— start of INPUT MATERIAL —

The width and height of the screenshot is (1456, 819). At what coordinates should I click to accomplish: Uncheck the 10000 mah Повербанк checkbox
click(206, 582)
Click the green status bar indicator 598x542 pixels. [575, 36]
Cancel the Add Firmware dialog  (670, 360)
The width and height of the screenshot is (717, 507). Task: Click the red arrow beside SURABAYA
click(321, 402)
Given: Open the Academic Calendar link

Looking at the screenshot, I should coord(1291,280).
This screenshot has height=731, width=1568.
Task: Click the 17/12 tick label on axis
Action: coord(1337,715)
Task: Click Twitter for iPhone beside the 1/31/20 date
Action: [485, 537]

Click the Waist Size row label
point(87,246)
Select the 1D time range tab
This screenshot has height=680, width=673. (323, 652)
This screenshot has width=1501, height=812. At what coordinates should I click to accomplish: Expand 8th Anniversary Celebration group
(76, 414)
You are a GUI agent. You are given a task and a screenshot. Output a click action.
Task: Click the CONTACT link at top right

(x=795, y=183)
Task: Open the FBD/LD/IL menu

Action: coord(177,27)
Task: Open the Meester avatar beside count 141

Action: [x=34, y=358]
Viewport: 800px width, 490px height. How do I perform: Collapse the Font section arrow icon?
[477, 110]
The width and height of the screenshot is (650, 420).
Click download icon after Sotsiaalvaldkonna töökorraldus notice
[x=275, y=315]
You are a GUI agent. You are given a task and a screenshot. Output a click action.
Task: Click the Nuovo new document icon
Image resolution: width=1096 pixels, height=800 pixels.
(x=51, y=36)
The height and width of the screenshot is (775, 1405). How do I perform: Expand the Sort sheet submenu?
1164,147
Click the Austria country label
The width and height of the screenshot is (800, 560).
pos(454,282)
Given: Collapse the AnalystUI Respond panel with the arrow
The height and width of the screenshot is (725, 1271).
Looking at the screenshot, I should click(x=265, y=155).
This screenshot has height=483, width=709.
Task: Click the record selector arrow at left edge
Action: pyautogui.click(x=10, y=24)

— end of INPUT MATERIAL —

DIRECTION:
Extract every item above word for word, keeping the same order and line breaks.

RESPONSE:
The width and height of the screenshot is (1456, 819). At what coordinates should I click to accomplish: Uncheck the 10000 mah Повербанк checkbox
click(206, 582)
Click the green status bar indicator 598x542 pixels. [575, 36]
Cancel the Add Firmware dialog  (670, 360)
The width and height of the screenshot is (717, 507). Task: Click the red arrow beside SURABAYA
click(321, 402)
Given: Open the Academic Calendar link

Looking at the screenshot, I should coord(1291,280).
This screenshot has height=731, width=1568.
Task: Click the 17/12 tick label on axis
Action: coord(1337,715)
Task: Click Twitter for iPhone beside the 1/31/20 date
Action: [485, 537]

Click the Waist Size row label
point(87,246)
Select the 1D time range tab
This screenshot has height=680, width=673. (323, 652)
This screenshot has width=1501, height=812. At what coordinates should I click to accomplish: Expand 8th Anniversary Celebration group
(76, 414)
You are a GUI agent. You are given a task and a screenshot. Output a click action.
Task: Click the CONTACT link at top right

(x=795, y=183)
Task: Open the FBD/LD/IL menu

Action: coord(177,27)
Task: Open the Meester avatar beside count 141

Action: [x=34, y=358]
Viewport: 800px width, 490px height. How do I perform: Collapse the Font section arrow icon?
[477, 110]
The width and height of the screenshot is (650, 420).
Click download icon after Sotsiaalvaldkonna töökorraldus notice
[x=275, y=315]
You are a GUI agent. You are given a task and a screenshot. Output a click action.
Task: Click the Nuovo new document icon
Image resolution: width=1096 pixels, height=800 pixels.
(x=51, y=36)
The height and width of the screenshot is (775, 1405). How do I perform: Expand the Sort sheet submenu?
1164,147
Click the Austria country label
The width and height of the screenshot is (800, 560).
pos(454,282)
Given: Collapse the AnalystUI Respond panel with the arrow
The height and width of the screenshot is (725, 1271).
Looking at the screenshot, I should click(x=265, y=155).
This screenshot has height=483, width=709.
Task: Click the record selector arrow at left edge
Action: pyautogui.click(x=10, y=24)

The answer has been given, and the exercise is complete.